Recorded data

..............................

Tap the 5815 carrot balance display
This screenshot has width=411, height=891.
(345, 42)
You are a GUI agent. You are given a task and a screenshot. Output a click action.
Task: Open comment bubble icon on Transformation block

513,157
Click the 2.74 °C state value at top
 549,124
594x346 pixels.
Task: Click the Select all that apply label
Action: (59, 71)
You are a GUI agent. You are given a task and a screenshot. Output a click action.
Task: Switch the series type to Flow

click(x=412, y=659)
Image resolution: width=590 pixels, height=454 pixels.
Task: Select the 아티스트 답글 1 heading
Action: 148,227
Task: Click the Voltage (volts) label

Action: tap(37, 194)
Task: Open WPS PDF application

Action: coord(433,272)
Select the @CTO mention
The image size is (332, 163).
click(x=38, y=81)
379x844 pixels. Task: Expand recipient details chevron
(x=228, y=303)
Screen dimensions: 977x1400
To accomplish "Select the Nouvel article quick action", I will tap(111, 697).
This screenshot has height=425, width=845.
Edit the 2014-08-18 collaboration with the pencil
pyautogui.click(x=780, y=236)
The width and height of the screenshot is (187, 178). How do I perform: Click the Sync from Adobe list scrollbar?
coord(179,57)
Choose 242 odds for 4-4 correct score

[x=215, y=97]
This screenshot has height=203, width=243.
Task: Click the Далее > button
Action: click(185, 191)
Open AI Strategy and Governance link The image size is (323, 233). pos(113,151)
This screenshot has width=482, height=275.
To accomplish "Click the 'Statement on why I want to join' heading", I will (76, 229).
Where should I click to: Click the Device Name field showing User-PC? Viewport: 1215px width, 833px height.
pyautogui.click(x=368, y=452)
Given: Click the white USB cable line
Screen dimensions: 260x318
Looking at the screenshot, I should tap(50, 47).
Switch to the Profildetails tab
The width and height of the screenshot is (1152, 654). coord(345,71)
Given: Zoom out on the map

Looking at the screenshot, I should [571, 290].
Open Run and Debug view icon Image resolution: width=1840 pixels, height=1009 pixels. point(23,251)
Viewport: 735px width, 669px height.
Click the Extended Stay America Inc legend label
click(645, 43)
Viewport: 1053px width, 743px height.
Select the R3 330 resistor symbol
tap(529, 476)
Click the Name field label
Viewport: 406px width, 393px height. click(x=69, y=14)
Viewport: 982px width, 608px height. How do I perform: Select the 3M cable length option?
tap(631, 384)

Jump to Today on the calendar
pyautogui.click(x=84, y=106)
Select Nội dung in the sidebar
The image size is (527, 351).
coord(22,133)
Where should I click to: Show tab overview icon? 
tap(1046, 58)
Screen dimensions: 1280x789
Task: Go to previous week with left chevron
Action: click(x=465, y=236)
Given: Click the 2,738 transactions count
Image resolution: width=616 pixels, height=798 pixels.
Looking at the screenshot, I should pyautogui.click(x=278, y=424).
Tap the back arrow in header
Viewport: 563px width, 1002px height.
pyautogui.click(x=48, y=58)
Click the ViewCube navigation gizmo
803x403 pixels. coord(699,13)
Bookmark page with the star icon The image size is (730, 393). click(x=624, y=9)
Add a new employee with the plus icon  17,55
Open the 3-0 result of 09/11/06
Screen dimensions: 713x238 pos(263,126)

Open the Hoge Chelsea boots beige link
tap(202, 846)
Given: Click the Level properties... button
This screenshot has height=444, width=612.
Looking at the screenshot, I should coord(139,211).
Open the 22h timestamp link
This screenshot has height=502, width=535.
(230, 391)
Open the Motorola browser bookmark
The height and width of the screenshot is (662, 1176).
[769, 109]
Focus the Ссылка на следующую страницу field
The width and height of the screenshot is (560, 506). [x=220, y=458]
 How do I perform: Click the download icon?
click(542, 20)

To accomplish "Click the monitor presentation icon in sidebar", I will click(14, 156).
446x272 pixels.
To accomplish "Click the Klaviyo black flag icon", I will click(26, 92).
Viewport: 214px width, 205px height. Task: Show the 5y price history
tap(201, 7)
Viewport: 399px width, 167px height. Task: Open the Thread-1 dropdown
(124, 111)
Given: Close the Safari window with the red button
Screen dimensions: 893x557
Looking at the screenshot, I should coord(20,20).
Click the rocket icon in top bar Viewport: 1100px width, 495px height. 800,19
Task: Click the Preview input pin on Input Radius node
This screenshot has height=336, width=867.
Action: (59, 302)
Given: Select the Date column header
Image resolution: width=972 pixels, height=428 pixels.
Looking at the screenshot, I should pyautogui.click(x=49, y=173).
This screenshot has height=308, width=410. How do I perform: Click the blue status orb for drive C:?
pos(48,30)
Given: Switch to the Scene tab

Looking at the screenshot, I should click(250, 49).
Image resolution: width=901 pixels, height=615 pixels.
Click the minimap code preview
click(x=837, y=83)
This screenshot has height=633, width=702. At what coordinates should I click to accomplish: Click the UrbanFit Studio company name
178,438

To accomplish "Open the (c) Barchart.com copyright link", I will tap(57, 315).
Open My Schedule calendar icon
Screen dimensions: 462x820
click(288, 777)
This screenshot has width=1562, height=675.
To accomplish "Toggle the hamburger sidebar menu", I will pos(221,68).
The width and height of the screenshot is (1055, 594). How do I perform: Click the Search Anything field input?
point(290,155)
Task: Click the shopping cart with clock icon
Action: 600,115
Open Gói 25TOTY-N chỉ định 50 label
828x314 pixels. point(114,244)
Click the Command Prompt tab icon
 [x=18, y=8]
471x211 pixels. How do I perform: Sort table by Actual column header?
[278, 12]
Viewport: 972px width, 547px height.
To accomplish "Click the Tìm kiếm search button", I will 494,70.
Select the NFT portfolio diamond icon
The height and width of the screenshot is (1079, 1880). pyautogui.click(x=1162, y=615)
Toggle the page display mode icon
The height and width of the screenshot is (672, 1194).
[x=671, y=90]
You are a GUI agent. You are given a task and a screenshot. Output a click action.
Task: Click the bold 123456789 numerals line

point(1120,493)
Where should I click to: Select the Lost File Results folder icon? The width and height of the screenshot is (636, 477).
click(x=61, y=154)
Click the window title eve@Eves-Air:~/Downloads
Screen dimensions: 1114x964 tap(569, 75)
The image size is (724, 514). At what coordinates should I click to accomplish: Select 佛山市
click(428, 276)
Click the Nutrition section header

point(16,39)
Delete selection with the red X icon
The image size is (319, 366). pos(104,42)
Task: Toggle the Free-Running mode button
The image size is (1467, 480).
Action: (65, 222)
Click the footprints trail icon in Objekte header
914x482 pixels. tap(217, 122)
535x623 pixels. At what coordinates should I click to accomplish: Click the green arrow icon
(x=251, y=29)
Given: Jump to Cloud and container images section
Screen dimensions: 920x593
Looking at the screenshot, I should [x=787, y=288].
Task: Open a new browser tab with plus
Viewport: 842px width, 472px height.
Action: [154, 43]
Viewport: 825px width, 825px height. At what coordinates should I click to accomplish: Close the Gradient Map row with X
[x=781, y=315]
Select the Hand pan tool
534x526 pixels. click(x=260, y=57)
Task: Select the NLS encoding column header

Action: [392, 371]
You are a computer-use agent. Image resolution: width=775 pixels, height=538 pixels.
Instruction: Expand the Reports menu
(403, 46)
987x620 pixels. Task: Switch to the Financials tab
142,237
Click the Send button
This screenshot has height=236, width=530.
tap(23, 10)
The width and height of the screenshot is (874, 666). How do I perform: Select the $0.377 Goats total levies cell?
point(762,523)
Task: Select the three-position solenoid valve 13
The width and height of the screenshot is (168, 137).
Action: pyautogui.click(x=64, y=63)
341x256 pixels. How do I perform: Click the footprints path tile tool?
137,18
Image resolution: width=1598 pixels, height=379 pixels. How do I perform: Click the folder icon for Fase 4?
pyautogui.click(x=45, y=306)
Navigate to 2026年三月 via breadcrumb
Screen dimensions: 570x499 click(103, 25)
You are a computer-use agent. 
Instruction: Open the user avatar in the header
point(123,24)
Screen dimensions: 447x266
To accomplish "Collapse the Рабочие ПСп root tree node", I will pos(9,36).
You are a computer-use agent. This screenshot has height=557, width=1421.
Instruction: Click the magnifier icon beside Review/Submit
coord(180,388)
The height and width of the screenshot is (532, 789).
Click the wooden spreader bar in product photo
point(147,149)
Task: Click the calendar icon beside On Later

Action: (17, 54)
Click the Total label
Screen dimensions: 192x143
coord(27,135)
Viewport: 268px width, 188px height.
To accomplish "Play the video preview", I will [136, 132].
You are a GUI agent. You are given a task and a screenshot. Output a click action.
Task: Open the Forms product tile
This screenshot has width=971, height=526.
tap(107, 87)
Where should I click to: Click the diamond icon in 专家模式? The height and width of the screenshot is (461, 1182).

..............................

● **WORK INSTRUCTION**: Every line that holds the word "page" should be copied from the records.

● **RESULT OF THIS TASK**:
Bookmark page with the star icon The image size is (730, 393). click(x=624, y=9)
Toggle the page display mode icon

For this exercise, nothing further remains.